Top of Material for this task

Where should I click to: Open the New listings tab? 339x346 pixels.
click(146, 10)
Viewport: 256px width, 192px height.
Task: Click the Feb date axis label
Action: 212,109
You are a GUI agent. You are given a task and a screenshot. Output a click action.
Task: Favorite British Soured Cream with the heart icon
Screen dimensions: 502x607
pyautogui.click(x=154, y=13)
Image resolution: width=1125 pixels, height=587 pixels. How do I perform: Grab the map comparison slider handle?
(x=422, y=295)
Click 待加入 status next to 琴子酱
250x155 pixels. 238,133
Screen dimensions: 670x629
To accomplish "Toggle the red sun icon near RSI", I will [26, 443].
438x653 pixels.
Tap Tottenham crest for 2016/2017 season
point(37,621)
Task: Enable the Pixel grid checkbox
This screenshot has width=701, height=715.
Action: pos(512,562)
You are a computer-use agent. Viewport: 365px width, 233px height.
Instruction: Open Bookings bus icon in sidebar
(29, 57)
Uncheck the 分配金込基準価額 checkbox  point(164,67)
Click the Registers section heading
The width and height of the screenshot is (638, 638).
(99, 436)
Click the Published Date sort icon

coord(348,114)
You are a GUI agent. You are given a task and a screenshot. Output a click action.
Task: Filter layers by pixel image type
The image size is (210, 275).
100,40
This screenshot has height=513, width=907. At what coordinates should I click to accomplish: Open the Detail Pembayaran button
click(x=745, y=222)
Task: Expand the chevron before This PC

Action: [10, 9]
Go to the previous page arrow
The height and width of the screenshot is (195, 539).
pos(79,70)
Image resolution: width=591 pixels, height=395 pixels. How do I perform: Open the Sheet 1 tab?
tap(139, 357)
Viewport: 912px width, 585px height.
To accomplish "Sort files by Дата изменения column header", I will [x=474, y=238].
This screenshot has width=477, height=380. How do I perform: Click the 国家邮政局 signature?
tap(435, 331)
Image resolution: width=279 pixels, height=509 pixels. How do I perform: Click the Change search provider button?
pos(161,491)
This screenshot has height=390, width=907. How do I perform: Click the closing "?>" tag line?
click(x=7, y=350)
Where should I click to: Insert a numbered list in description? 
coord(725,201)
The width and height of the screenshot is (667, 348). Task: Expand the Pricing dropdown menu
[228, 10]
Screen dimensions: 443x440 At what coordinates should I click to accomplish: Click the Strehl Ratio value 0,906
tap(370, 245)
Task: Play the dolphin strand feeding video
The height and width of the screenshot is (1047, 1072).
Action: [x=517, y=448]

Bottom of Material for this task

# Assignment
Output the line containing "This screenshot has width=477, height=380." and every line after it through the final line of the records above, exactly as written and nothing else.

# Response for this exercise
This screenshot has width=477, height=380. How do I perform: Click the 国家邮政局 signature?
tap(435, 331)
Image resolution: width=279 pixels, height=509 pixels. How do I perform: Click the Change search provider button?
pos(161,491)
This screenshot has height=390, width=907. How do I perform: Click the closing "?>" tag line?
click(x=7, y=350)
Where should I click to: Insert a numbered list in description? 
coord(725,201)
The width and height of the screenshot is (667, 348). Task: Expand the Pricing dropdown menu
[228, 10]
Screen dimensions: 443x440 At what coordinates should I click to accomplish: Click the Strehl Ratio value 0,906
tap(370, 245)
Task: Play the dolphin strand feeding video
The height and width of the screenshot is (1047, 1072).
Action: [x=517, y=448]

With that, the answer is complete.